[WHAT TO WORK ON] An exact transcription of all the records, free of pictures, is the expected answer.

[RECORDS FOR PROCESSING]
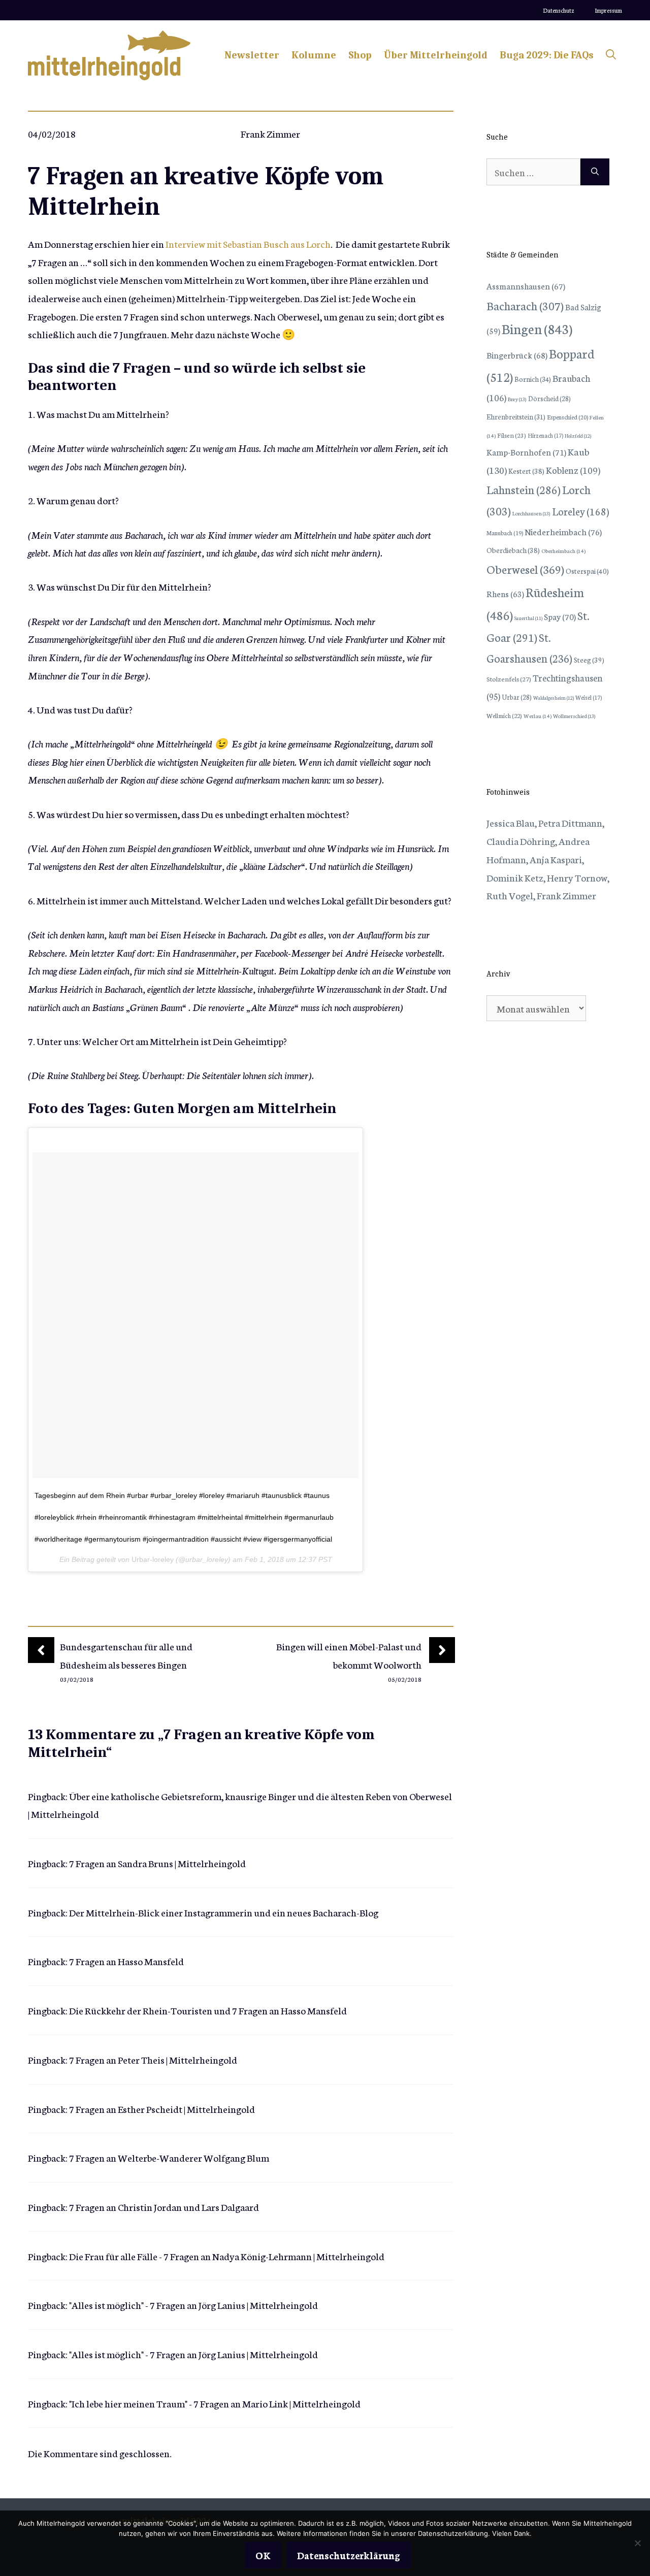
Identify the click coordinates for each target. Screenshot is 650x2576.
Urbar (517, 696)
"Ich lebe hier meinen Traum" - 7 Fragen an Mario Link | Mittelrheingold (215, 2403)
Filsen (511, 435)
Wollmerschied (574, 716)
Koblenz (573, 469)
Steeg (589, 660)
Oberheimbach (563, 551)
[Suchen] (594, 172)
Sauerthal (528, 618)
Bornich (532, 379)
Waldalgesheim (553, 697)
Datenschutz (558, 10)
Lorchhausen (531, 513)
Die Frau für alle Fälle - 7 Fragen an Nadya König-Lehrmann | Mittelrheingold (226, 2256)
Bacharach (525, 305)
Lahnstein (523, 489)
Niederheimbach (563, 531)
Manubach (504, 533)
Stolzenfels (508, 678)
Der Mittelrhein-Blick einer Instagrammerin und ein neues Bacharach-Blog (223, 1912)
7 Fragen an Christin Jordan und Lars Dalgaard (164, 2206)
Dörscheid (549, 398)
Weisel (588, 697)
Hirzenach (545, 435)
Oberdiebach (513, 550)
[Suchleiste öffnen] (611, 55)
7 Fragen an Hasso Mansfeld (126, 1961)
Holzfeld (578, 435)
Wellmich (504, 715)
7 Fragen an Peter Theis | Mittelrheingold (153, 2059)
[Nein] (637, 2543)
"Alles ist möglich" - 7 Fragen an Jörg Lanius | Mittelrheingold (193, 2304)
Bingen (537, 328)
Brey (517, 399)
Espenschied (567, 417)
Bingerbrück (516, 355)
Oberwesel (525, 569)
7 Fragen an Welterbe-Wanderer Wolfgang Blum (169, 2157)
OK (263, 2555)
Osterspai (587, 571)
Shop (360, 55)
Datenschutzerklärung (348, 2555)
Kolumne (313, 55)
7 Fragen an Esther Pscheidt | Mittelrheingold (162, 2108)
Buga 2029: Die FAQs (547, 55)
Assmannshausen (525, 285)
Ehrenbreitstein (515, 416)
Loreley (580, 511)
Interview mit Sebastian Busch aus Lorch (248, 243)
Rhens (505, 593)
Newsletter (251, 55)
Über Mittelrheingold (436, 55)
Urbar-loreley (153, 1559)
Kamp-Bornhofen (526, 452)
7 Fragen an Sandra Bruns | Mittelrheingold (157, 1863)
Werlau (537, 716)
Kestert (526, 471)
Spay (560, 616)
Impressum (608, 10)
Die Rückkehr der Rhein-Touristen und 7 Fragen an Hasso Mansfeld (208, 2010)
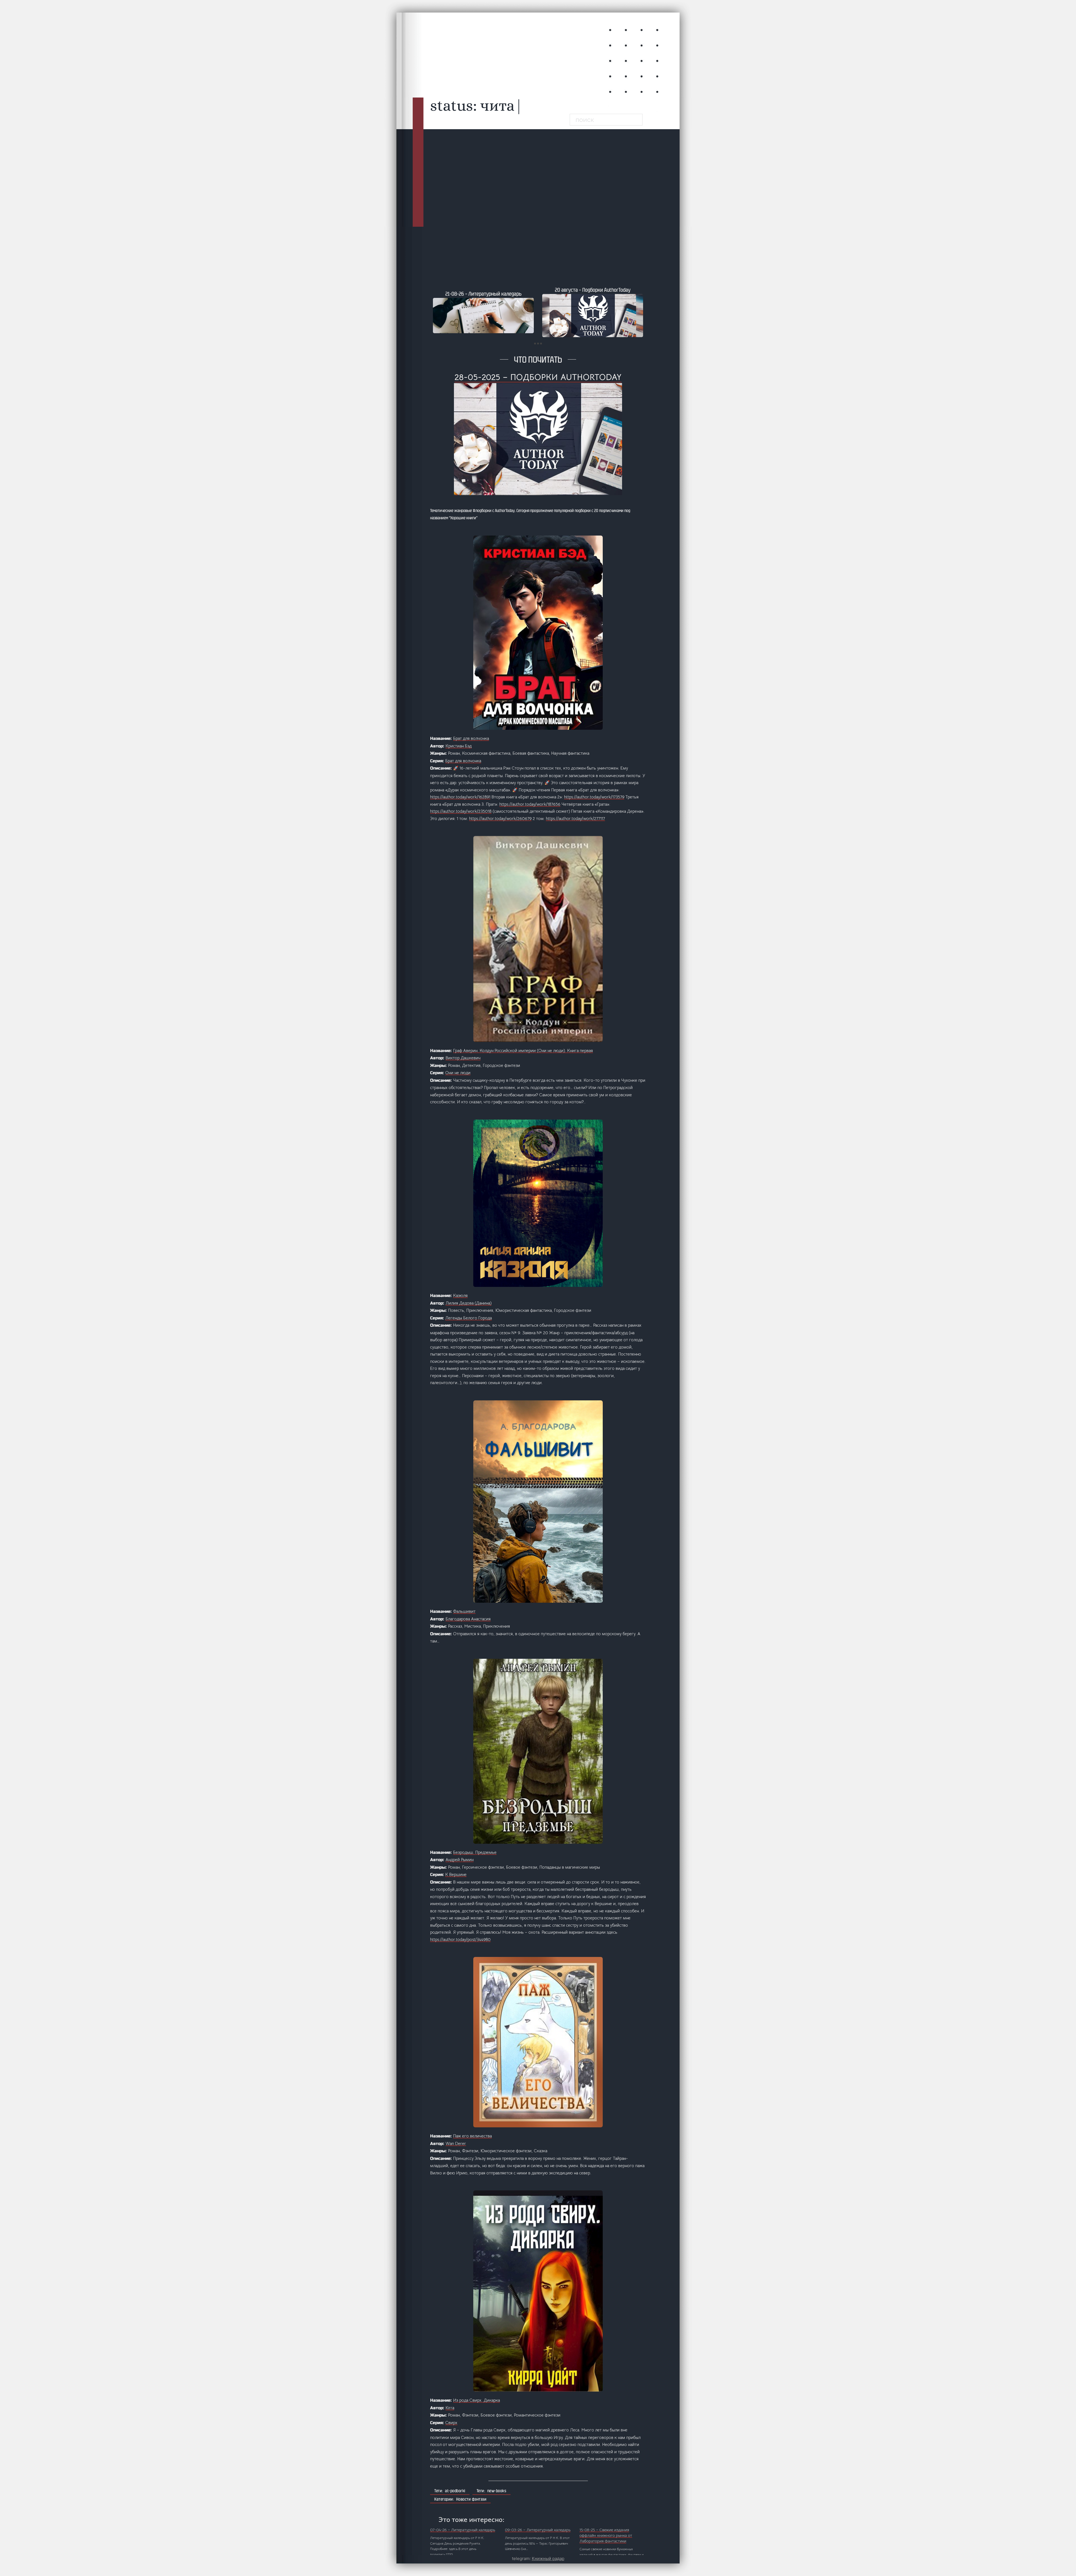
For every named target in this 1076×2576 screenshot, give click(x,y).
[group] (496, 312)
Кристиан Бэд (459, 746)
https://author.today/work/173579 (594, 797)
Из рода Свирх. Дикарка (476, 2400)
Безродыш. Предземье (475, 1852)
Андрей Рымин (460, 1859)
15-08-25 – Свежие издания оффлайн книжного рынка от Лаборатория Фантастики (605, 2535)
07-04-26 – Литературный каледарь (462, 2529)
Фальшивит (464, 1611)
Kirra (450, 2407)
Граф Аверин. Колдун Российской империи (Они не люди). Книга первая (523, 1050)
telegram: (538, 2558)
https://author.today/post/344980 (460, 1939)
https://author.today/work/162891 (460, 797)
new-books (497, 2491)
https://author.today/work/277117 (575, 818)
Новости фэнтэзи (471, 2499)
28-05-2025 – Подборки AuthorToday (538, 377)
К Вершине (456, 1874)
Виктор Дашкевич (463, 1057)
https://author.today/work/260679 (500, 818)
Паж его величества (472, 2136)
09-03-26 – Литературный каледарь (538, 2529)
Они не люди (457, 1072)
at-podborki (455, 2491)
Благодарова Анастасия (468, 1618)
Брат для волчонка (471, 738)
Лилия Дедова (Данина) (468, 1303)
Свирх (451, 2422)
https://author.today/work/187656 (529, 804)
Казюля (460, 1295)
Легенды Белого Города (468, 1318)
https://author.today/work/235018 (460, 811)
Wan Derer (456, 2143)
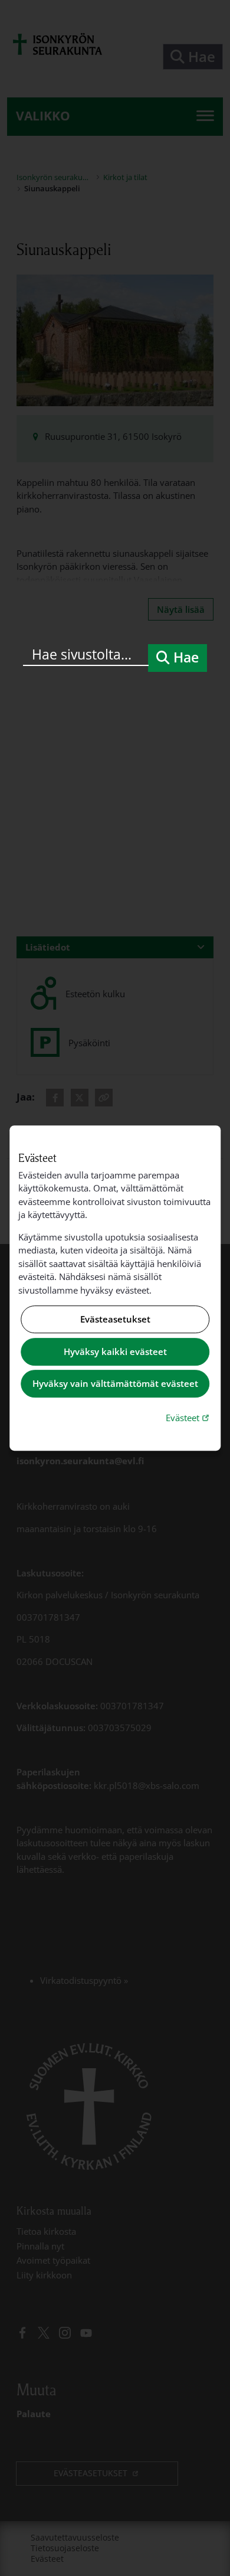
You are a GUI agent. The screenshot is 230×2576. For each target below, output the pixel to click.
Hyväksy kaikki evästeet (115, 1351)
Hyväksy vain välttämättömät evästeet (115, 1384)
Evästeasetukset (115, 1319)
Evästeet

[EXERCISE SOLUTION]
Identify the click coordinates for each target. Screenshot is 650x2576.
Urbar (517, 696)
"Ich lebe hier meinen Traum" - 7 Fragen an Mario Link | Mittelrheingold (215, 2403)
Filsen (511, 435)
Wollmerschied (574, 716)
Koblenz (573, 469)
Steeg (589, 660)
Oberheimbach (563, 551)
[Suchen] (594, 172)
Sauerthal (528, 618)
Bornich (532, 379)
Waldalgesheim (553, 697)
Datenschutz (558, 10)
Lorchhausen (531, 513)
Die Frau für alle Fälle - 7 Fragen an Nadya König-Lehrmann | Mittelrheingold (226, 2256)
Bacharach (525, 305)
Lahnstein (523, 489)
Niederheimbach (563, 531)
Manubach (504, 533)
Stolzenfels (508, 678)
Der Mittelrhein-Blick einer Instagrammerin und ein neues Bacharach-Blog (223, 1912)
7 Fragen an Christin Jordan und Lars Dalgaard (164, 2206)
Dörscheid (549, 398)
Weisel (588, 697)
Hirzenach (545, 435)
Oberdiebach (513, 550)
[Suchleiste öffnen] (611, 55)
7 Fragen an Hasso Mansfeld (126, 1961)
Holzfeld (578, 435)
Wellmich (504, 715)
7 Fragen an Peter Theis | Mittelrheingold (153, 2059)
[Nein] (637, 2543)
"Alles ist möglich" - 7 Fragen an Jörg Lanius | Mittelrheingold (193, 2304)
Bingen (537, 328)
Brey (517, 399)
Espenschied (567, 417)
Bingerbrück (516, 355)
Oberwesel (525, 569)
7 Fragen an Welterbe-Wanderer Wolfgang Blum (169, 2157)
OK (263, 2555)
Osterspai (587, 571)
Shop (360, 55)
Datenschutzerklärung (348, 2555)
Kolumne (313, 55)
7 Fragen an Esther Pscheidt | Mittelrheingold (162, 2108)
Buga 2029: Die FAQs (547, 55)
Assmannshausen (525, 285)
Ehrenbreitstein (515, 416)
Loreley (580, 511)
Interview mit Sebastian Busch aus Lorch (248, 243)
Rhens (505, 593)
Newsletter (251, 55)
Über Mittelrheingold (436, 55)
Urbar-loreley (153, 1559)
Kamp-Bornhofen (526, 452)
7 Fragen an Sandra Bruns | Mittelrheingold (157, 1863)
Werlau (537, 716)
Kestert (526, 471)
Spay (560, 616)
Impressum (608, 10)
Die Rückkehr der Rhein-Touristen und 7 Fragen an Hasso Mansfeld (208, 2010)
For every named target in this 1076×2576 screenshot, give click(x,y).
[group] (496, 312)
Кристиан Бэд (459, 746)
https://author.today/work/173579 (594, 797)
Из рода Свирх. Дикарка (476, 2400)
Безродыш. Предземье (475, 1852)
Андрей Рымин (460, 1859)
15-08-25 – Свежие издания оффлайн книжного рынка от Лаборатория Фантастики (605, 2535)
07-04-26 – Литературный каледарь (462, 2529)
Фальшивит (464, 1611)
Kirra (450, 2407)
Граф Аверин. Колдун Российской империи (Они не люди). Книга первая (523, 1050)
telegram: (538, 2558)
https://author.today/post/344980 (460, 1939)
https://author.today/work/162891 (460, 797)
new-books (497, 2491)
https://author.today/work/277117 (575, 818)
Новости фэнтэзи (471, 2499)
28-05-2025 – Подборки AuthorToday (538, 377)
К Вершине (456, 1874)
Виктор Дашкевич (463, 1057)
https://author.today/work/260679 (500, 818)
Паж его величества (472, 2136)
09-03-26 – Литературный каледарь (538, 2529)
Они не люди (457, 1072)
at-podborki (455, 2491)
Благодарова Анастасия (468, 1618)
Брат для волчонка (471, 738)
Лилия Дедова (Данина) (468, 1303)
Свирх (451, 2422)
https://author.today/work/187656 (529, 804)
Казюля (460, 1295)
Легенды Белого Города (468, 1318)
https://author.today/work/235018 (460, 811)
Wan Derer (456, 2143)
You are a GUI agent. The screenshot is 230×2576. For each target below, output the pixel to click.
Hyväksy kaikki evästeet (115, 1351)
Hyväksy vain välttämättömät evästeet (115, 1384)
Evästeasetukset (115, 1319)
Evästeet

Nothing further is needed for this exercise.